# PROBLEM TO SOLVE
Put these lines into a numbered list, leaving out the blank lines, and cover all the records.

# INPUT FOR THIS TASK
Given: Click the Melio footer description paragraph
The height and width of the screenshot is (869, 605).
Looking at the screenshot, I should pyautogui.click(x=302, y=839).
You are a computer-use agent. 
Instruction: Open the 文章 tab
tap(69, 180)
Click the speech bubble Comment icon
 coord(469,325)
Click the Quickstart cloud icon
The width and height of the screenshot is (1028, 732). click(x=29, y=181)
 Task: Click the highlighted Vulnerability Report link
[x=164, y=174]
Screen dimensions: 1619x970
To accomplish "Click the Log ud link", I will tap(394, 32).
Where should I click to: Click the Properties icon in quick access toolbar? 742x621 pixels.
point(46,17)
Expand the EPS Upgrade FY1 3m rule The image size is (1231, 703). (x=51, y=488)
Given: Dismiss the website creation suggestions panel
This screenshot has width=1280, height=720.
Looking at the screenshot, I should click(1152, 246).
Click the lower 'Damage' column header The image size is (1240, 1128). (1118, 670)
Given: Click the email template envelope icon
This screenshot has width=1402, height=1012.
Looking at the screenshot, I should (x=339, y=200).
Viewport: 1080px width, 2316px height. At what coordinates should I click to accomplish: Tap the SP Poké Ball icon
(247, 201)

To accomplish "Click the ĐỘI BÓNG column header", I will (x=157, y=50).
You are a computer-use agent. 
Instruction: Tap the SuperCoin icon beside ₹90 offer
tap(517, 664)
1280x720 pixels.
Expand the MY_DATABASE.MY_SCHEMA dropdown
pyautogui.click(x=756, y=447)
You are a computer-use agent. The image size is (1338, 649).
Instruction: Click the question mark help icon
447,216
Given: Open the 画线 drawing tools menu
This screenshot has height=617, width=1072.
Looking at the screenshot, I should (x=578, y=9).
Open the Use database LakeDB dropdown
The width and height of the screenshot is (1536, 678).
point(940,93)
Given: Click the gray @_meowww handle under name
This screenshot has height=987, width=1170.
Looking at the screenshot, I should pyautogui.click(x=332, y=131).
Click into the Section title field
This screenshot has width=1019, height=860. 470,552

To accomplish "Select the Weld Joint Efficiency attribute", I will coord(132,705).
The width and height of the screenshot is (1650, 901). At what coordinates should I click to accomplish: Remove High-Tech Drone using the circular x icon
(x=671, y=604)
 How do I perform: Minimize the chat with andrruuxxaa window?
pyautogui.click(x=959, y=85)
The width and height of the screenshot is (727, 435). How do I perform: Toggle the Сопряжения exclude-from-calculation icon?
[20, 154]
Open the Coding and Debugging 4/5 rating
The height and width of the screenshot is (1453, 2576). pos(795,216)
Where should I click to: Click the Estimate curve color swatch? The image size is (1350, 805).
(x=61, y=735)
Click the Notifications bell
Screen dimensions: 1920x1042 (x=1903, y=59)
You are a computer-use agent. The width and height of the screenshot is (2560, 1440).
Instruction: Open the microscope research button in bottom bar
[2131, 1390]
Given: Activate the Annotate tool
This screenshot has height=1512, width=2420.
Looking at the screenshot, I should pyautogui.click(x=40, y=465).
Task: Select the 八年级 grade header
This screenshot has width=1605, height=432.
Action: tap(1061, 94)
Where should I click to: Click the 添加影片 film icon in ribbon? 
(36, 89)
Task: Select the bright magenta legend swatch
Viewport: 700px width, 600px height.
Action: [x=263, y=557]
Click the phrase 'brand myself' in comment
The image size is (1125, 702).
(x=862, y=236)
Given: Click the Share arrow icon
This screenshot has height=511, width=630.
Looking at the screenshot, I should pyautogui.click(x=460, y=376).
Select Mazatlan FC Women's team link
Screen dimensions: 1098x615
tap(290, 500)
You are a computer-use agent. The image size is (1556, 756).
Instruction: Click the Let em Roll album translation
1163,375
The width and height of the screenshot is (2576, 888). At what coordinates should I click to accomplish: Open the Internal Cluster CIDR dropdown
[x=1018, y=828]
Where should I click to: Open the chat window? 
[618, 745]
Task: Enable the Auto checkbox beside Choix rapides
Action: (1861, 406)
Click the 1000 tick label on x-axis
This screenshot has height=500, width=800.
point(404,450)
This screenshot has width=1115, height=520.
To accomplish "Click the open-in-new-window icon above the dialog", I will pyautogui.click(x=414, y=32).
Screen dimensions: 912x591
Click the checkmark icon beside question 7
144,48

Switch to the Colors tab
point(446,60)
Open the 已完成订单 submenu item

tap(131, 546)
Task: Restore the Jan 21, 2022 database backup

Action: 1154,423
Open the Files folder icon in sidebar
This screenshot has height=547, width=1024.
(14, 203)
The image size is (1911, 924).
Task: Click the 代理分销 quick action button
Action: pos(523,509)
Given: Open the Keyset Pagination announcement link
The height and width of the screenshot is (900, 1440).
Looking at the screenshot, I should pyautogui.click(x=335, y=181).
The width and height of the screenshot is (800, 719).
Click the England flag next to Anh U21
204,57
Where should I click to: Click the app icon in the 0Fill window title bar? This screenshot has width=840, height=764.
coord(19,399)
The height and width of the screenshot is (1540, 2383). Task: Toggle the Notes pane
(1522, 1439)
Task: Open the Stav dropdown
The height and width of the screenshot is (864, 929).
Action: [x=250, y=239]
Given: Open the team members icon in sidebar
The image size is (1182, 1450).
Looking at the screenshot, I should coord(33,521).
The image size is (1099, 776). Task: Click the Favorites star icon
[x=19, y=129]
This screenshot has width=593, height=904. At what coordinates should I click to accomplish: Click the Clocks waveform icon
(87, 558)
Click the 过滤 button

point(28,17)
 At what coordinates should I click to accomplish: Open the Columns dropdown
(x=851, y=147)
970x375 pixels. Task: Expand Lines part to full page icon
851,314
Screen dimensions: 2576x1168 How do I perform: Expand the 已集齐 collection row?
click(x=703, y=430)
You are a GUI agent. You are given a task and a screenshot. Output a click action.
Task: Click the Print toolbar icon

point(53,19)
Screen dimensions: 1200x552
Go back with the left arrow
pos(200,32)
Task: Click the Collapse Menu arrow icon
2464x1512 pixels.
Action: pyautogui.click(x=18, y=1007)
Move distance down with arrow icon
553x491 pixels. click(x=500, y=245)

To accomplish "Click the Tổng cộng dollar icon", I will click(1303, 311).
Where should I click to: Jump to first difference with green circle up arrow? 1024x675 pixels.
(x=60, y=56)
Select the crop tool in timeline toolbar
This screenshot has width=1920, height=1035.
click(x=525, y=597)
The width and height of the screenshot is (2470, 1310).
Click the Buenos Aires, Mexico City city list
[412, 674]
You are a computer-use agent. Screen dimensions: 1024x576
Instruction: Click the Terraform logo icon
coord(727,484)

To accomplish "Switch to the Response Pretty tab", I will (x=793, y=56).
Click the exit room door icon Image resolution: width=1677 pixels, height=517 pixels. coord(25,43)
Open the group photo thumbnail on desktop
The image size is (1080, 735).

# SOLUTION
1. Given: Click the Melio footer description paragraph
2. The height and width of the screenshot is (869, 605).
3. Looking at the screenshot, I should pyautogui.click(x=302, y=839).
4. You are a computer-use agent. 
5. Instruction: Open the 文章 tab
6. tap(69, 180)
7. Click the speech bubble Comment icon
8.  coord(469,325)
9. Click the Quickstart cloud icon
10. The width and height of the screenshot is (1028, 732). click(x=29, y=181)
11.  Task: Click the highlighted Vulnerability Report link
12. [x=164, y=174]
13. Screen dimensions: 1619x970
14. To accomplish "Click the Log ud link", I will tap(394, 32).
15. Where should I click to: Click the Properties icon in quick access toolbar? 742x621 pixels.
16. point(46,17)
17. Expand the EPS Upgrade FY1 3m rule The image size is (1231, 703). (x=51, y=488)
18. Given: Dismiss the website creation suggestions panel
19. This screenshot has width=1280, height=720.
20. Looking at the screenshot, I should click(1152, 246).
21. Click the lower 'Damage' column header The image size is (1240, 1128). (1118, 670)
22. Given: Click the email template envelope icon
23. This screenshot has width=1402, height=1012.
24. Looking at the screenshot, I should (x=339, y=200).
25. Viewport: 1080px width, 2316px height. At what coordinates should I click to accomplish: Tap the SP Poké Ball icon
26. (247, 201)
27. To accomplish "Click the ĐỘI BÓNG column header", I will (x=157, y=50).
28. You are a computer-use agent. 
29. Instruction: Tap the SuperCoin icon beside ₹90 offer
30. tap(517, 664)
31. 1280x720 pixels.
32. Expand the MY_DATABASE.MY_SCHEMA dropdown
33. pyautogui.click(x=756, y=447)
34. You are a computer-use agent. The image size is (1338, 649).
35. Instruction: Click the question mark help icon
36. 447,216
37. Given: Open the 画线 drawing tools menu
38. This screenshot has height=617, width=1072.
39. Looking at the screenshot, I should (x=578, y=9).
40. Open the Use database LakeDB dropdown
41. The width and height of the screenshot is (1536, 678).
42. point(940,93)
43. Given: Click the gray @_meowww handle under name
44. This screenshot has height=987, width=1170.
45. Looking at the screenshot, I should pyautogui.click(x=332, y=131).
46. Click into the Section title field
47. This screenshot has width=1019, height=860. 470,552
48. To accomplish "Select the Weld Joint Efficiency attribute", I will coord(132,705).
49. The width and height of the screenshot is (1650, 901). At what coordinates should I click to accomplish: Remove High-Tech Drone using the circular x icon
50. (x=671, y=604)
51.  How do I perform: Minimize the chat with andrruuxxaa window?
52. pyautogui.click(x=959, y=85)
53. The width and height of the screenshot is (727, 435). How do I perform: Toggle the Сопряжения exclude-from-calculation icon?
54. [20, 154]
55. Open the Coding and Debugging 4/5 rating
56. The height and width of the screenshot is (1453, 2576). pos(795,216)
57. Where should I click to: Click the Estimate curve color swatch? The image size is (1350, 805).
58. (x=61, y=735)
59. Click the Notifications bell
60. Screen dimensions: 1920x1042 (x=1903, y=59)
61. You are a computer-use agent. The width and height of the screenshot is (2560, 1440).
62. Instruction: Open the microscope research button in bottom bar
63. [2131, 1390]
64. Given: Activate the Annotate tool
65. This screenshot has height=1512, width=2420.
66. Looking at the screenshot, I should pyautogui.click(x=40, y=465).
67. Task: Select the 八年级 grade header
68. This screenshot has width=1605, height=432.
69. Action: tap(1061, 94)
70. Where should I click to: Click the 添加影片 film icon in ribbon? 
71. (36, 89)
72. Task: Select the bright magenta legend swatch
73. Viewport: 700px width, 600px height.
74. Action: [x=263, y=557]
75. Click the phrase 'brand myself' in comment
76. The image size is (1125, 702).
77. (x=862, y=236)
78. Given: Click the Share arrow icon
79. This screenshot has height=511, width=630.
80. Looking at the screenshot, I should pyautogui.click(x=460, y=376).
81. Select Mazatlan FC Women's team link
82. Screen dimensions: 1098x615
83. tap(290, 500)
84. You are a computer-use agent. The image size is (1556, 756).
85. Instruction: Click the Let em Roll album translation
86. 1163,375
87. The width and height of the screenshot is (2576, 888). At what coordinates should I click to accomplish: Open the Internal Cluster CIDR dropdown
88. [x=1018, y=828]
89. Where should I click to: Open the chat window? 
90. [618, 745]
91. Task: Enable the Auto checkbox beside Choix rapides
92. Action: (1861, 406)
93. Click the 1000 tick label on x-axis
94. This screenshot has height=500, width=800.
95. point(404,450)
96. This screenshot has width=1115, height=520.
97. To accomplish "Click the open-in-new-window icon above the dialog", I will pyautogui.click(x=414, y=32).
98. Screen dimensions: 912x591
99. Click the checkmark icon beside question 7
100. 144,48
101. Switch to the Colors tab
102. point(446,60)
103. Open the 已完成订单 submenu item
104. tap(131, 546)
105. Task: Restore the Jan 21, 2022 database backup
106. Action: 1154,423
107. Open the Files folder icon in sidebar
108. This screenshot has height=547, width=1024.
109. (14, 203)
110. The image size is (1911, 924).
111. Task: Click the 代理分销 quick action button
112. Action: pos(523,509)
113. Given: Open the Keyset Pagination announcement link
114. The height and width of the screenshot is (900, 1440).
115. Looking at the screenshot, I should pyautogui.click(x=335, y=181).
116. The width and height of the screenshot is (800, 719).
117. Click the England flag next to Anh U21
118. 204,57
119. Where should I click to: Click the app icon in the 0Fill window title bar? This screenshot has width=840, height=764.
120. coord(19,399)
121. The height and width of the screenshot is (1540, 2383). Task: Toggle the Notes pane
122. (1522, 1439)
123. Task: Open the Stav dropdown
124. The height and width of the screenshot is (864, 929).
125. Action: [x=250, y=239]
126. Given: Open the team members icon in sidebar
127. The image size is (1182, 1450).
128. Looking at the screenshot, I should coord(33,521).
129. The image size is (1099, 776). Task: Click the Favorites star icon
130. [x=19, y=129]
131. This screenshot has width=593, height=904. At what coordinates should I click to accomplish: Click the Clocks waveform icon
132. (87, 558)
133. Click the 过滤 button
134. point(28,17)
135.  At what coordinates should I click to accomplish: Open the Columns dropdown
136. (x=851, y=147)
137. 970x375 pixels. Task: Expand Lines part to full page icon
138. 851,314
139. Screen dimensions: 2576x1168 How do I perform: Expand the 已集齐 collection row?
140. click(x=703, y=430)
141. You are a GUI agent. You are given a task and a screenshot. Output a click action.
142. Task: Click the Print toolbar icon
143. point(53,19)
144. Screen dimensions: 1200x552
145. Go back with the left arrow
146. pos(200,32)
147. Task: Click the Collapse Menu arrow icon
148. 2464x1512 pixels.
149. Action: pyautogui.click(x=18, y=1007)
150. Move distance down with arrow icon
151. 553x491 pixels. click(x=500, y=245)
152. To accomplish "Click the Tổng cộng dollar icon", I will click(1303, 311).
153. Where should I click to: Jump to first difference with green circle up arrow? 1024x675 pixels.
154. (x=60, y=56)
155. Select the crop tool in timeline toolbar
156. This screenshot has width=1920, height=1035.
157. click(x=525, y=597)
158. The width and height of the screenshot is (2470, 1310).
159. Click the Buenos Aires, Mexico City city list
160. [412, 674]
161. You are a computer-use agent. Screen dimensions: 1024x576
162. Instruction: Click the Terraform logo icon
163. coord(727,484)
164. To accomplish "Switch to the Response Pretty tab", I will (x=793, y=56).
165. Click the exit room door icon Image resolution: width=1677 pixels, height=517 pixels. coord(25,43)
166. Open the group photo thumbnail on desktop
167. The image size is (1080, 735).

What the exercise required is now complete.